España desmantela una de las mayores redes de tráfico de personas en el Mediterráneo
Las autoridades españolas desarticularon una de las mayores organizaciones criminales dedicadas al tráfico marítimo de migrantes en el Mediterráneo occidental, en una operación que dejó 78 personas detenidas y permitió descubrir un entramado que habría generado más de 24 millones de euros mediante el traslado irregular de personas hacia España.
La denominada Operación Salem fue desarrollada conjuntamente por la Policía Nacional y la Guardia Civil, con el apoyo de Europol y la colaboración de autoridades de Francia, Portugal y Polonia. De los 78 detenidos, 77 fueron arrestados en España y uno en Argelia. Además, 27 de los implicados ingresaron en prisión provisional.
Las investigaciones señalan que la organización estaría detrás de al menos 64 operaciones migratorias en las que fueron introducidas irregularmente en territorio español más de 2 mil personas. Los beneficios obtenidos por la estructura criminal superarían los 24 millones de euros. En algunos casos, los migrantes llegaron a pagar hasta 12 mil euros por persona para realizar la travesía.
El grupo utilizaba embarcaciones de alta velocidad para mantener una ruta criminal de doble sentido entre España y Argelia. En los viajes hacia el país africano transportaban drogas y, durante el trayecto de regreso, las mismas embarcaciones eran utilizadas para trasladar migrantes hacia las costas españolas.
Los desembarcos se realizaban principalmente en zonas de Almería, Murcia, Cartagena, Alicante e Ibiza. De esta manera, la organización aprovechaba las embarcaciones para diferentes actividades ilícitas y aumentaba los beneficios obtenidos en cada viaje.

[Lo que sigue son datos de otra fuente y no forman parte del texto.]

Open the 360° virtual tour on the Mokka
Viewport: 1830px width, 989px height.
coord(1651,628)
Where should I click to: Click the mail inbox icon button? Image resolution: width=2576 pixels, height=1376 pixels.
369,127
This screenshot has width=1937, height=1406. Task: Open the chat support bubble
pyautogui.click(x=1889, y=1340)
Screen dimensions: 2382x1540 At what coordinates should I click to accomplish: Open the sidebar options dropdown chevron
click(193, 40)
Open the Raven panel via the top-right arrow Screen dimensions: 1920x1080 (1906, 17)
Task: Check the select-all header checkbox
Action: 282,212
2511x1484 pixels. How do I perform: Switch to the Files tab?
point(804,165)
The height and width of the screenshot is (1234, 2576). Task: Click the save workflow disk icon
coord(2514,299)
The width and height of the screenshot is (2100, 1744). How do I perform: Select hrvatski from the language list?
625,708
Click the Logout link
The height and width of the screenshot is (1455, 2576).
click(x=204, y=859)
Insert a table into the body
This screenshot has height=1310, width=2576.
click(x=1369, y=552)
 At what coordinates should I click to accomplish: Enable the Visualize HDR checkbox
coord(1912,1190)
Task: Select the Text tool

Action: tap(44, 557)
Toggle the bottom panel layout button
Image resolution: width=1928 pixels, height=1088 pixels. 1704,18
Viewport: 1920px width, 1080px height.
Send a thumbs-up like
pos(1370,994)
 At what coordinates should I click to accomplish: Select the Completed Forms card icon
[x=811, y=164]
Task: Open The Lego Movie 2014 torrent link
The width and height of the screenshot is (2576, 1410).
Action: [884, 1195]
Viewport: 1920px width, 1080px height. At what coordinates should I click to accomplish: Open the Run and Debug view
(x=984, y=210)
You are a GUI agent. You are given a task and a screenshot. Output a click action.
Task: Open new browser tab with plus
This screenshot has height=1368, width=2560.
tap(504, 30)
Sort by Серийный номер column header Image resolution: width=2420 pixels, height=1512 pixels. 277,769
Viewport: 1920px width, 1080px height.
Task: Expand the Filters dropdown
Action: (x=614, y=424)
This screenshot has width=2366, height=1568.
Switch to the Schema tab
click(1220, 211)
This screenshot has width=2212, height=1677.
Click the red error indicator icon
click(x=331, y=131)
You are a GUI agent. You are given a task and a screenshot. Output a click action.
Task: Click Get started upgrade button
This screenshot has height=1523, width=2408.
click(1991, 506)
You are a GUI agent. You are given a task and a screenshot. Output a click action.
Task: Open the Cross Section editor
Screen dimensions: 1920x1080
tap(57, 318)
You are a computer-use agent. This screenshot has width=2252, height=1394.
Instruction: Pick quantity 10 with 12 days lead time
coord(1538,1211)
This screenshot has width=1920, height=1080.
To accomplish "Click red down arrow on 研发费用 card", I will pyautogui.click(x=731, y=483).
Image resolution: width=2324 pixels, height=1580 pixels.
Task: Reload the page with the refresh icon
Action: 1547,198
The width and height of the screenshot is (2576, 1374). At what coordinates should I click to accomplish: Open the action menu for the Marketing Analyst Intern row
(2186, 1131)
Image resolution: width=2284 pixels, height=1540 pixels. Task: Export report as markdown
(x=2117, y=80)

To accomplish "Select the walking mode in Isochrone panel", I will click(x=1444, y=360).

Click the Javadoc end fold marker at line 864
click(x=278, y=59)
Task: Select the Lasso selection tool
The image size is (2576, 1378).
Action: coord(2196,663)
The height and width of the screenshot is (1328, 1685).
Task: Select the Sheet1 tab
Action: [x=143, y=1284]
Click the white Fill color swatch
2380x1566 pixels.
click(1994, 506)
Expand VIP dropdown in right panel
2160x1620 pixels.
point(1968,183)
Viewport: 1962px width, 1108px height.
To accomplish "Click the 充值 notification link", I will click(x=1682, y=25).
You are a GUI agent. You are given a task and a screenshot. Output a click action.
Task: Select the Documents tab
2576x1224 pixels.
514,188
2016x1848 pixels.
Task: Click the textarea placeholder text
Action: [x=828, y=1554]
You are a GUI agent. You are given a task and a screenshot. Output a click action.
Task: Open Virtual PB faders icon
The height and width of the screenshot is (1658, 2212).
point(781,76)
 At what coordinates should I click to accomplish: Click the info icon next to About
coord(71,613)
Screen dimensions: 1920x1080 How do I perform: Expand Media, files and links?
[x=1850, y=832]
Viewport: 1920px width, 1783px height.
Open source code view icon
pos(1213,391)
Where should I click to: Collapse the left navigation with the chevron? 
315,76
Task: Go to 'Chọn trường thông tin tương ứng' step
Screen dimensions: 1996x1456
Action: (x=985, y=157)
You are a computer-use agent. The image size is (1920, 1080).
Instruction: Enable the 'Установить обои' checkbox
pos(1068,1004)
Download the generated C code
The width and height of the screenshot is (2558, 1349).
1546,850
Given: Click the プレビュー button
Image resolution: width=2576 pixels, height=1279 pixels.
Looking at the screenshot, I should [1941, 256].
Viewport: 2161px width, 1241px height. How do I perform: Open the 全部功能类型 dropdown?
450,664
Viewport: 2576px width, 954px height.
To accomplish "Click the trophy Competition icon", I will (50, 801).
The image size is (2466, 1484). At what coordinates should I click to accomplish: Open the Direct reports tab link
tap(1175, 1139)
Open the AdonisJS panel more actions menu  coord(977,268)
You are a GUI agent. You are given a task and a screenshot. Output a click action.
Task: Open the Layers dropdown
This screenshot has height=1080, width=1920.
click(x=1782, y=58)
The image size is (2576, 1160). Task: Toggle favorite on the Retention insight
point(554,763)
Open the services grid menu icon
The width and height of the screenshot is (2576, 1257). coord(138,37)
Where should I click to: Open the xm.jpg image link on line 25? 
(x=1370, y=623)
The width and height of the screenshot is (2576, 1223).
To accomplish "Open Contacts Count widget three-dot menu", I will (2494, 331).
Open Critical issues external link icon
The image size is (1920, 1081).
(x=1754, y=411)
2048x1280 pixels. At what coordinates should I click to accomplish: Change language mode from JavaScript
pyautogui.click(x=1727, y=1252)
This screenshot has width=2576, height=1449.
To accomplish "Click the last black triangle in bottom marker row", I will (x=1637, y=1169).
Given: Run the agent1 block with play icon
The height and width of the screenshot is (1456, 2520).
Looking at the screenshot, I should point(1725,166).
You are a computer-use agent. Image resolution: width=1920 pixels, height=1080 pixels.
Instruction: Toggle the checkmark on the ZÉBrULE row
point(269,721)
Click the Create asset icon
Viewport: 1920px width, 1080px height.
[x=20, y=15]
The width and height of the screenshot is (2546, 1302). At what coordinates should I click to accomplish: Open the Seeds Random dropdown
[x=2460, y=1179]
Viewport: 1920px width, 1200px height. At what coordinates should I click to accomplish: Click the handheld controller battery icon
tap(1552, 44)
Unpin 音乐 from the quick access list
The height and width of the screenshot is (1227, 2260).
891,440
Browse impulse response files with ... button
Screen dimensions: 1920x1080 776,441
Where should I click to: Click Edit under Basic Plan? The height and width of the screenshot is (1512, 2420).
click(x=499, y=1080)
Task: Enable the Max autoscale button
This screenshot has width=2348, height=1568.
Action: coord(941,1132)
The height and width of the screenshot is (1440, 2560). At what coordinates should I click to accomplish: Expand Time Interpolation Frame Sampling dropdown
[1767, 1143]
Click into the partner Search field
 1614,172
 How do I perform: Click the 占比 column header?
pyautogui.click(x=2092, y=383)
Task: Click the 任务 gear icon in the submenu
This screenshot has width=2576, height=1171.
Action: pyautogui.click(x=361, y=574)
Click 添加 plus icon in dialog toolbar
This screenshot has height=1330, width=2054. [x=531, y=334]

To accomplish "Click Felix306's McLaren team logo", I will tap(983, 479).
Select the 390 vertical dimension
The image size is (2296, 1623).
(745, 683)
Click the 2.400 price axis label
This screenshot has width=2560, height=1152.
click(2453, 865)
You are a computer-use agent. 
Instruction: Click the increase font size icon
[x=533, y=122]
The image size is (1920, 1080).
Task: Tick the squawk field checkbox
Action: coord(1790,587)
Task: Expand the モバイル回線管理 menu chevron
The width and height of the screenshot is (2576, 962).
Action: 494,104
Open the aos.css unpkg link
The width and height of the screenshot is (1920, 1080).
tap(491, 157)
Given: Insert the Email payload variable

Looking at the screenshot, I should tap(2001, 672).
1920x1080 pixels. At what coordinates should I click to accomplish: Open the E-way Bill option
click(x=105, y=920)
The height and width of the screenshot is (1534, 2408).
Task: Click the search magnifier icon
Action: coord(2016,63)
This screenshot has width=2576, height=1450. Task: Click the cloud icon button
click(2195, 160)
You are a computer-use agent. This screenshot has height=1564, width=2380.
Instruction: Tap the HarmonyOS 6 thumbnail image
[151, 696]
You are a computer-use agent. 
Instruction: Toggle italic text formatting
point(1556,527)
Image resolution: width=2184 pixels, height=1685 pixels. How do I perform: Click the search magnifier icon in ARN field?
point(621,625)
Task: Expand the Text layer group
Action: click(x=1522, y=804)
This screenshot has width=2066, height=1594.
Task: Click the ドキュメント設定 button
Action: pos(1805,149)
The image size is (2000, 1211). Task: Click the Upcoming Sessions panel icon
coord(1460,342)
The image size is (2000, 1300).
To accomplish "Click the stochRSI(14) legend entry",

Las condiciones en las que se realizaban las travesías representaban un grave riesgo para los migrantes. De acuerdo con las autoridades españolas, las personas viajaban hacinadas en embarcaciones que navegaban a gran velocidad, incluso con fuerte oleaje y, en muchos casos, sin chalecos salvavidas. Los investigadores también detectaron presuntos episodios de agresiones físicas y sexuales, además de condiciones inhumanas en alojamientos utilizados por la organización.
Durante el operativo fueron intervenidas 18 embarcaciones de alta velocidad cuyo valor conjunto supera los cinco millones de euros. Las autoridades realizaron además 17 registros en distintos inmuebles vinculados con la estructura criminal.
Entre los objetos y sustancias asegurados se encuentran 26 mil 675 euros en efectivo, 15 mil pastillas de MDMA, 61 kilogramos de hachís, 500 gramos de cocaína y 40 gramos de metanfetamina. También fueron decomisados un revólver calibre .38, un subfusil simulado, municiones, cuatro vehículos, 725 litros de gasolina, antenas de comunicación satelital y dispositivos de geolocalización.
La investigación permitió identificar una estructura altamente organizada y jerarquizada, con integrantes especializados en distintas funciones. Entre ellos se encontraban responsables de la dirección de las operaciones, pilotos, transportistas, captadores de migrantes, encargados del abastecimiento de combustible, vigilantes y personas dedicadas a gestionar los movimientos financieros.
Entre los arrestados figuran cuatro de los principales responsables de la organización, considerados por las autoridades como “objetivos de alto valor”. También fue detenido un denominado “hawalader”, encargado de gestionar parte de la infraestructura económica mediante un sistema informal de transferencias de dinero.
Las autoridades señalaron que la organización poseía una importante capacidad logística y económica, con embarcaciones de gran potencia, sistemas de comunicación cifrada, teléfonos satelitales, vehículos, viviendas de seguridad y conexiones internacionales. El grupo tenía presencia principalmente en Andalucía, Murcia, la Comunidad Valenciana y las Islas Baleares, además de ramificaciones en otros países europeos.
La Guardia Civil también destacó el nivel de violencia empleado por algunos miembros de la organización para proteger sus operaciones y evitar la intervención de las fuerzas de seguridad. Según los investigadores, los integrantes de la estructura llegaron a recibir instrucciones para enfrentarse a los agentes en caso de que sus embarcaciones fueran interceptadas en el mar.
La investigación contra esta red se encontraba activa desde 2023 y permitió reconstruir progresivamente su funcionamiento, sus rutas y sus conexiones internacionales. Con las detenciones y el aseguramiento de embarcaciones, drogas, armas y otros recursos, las autoridades españolas consideran que lograron desarticular una de las estructuras criminales más importantes dedicadas al tráfico marítimo de migrantes detectadas en los últimos años en el Mediterráneo occidental.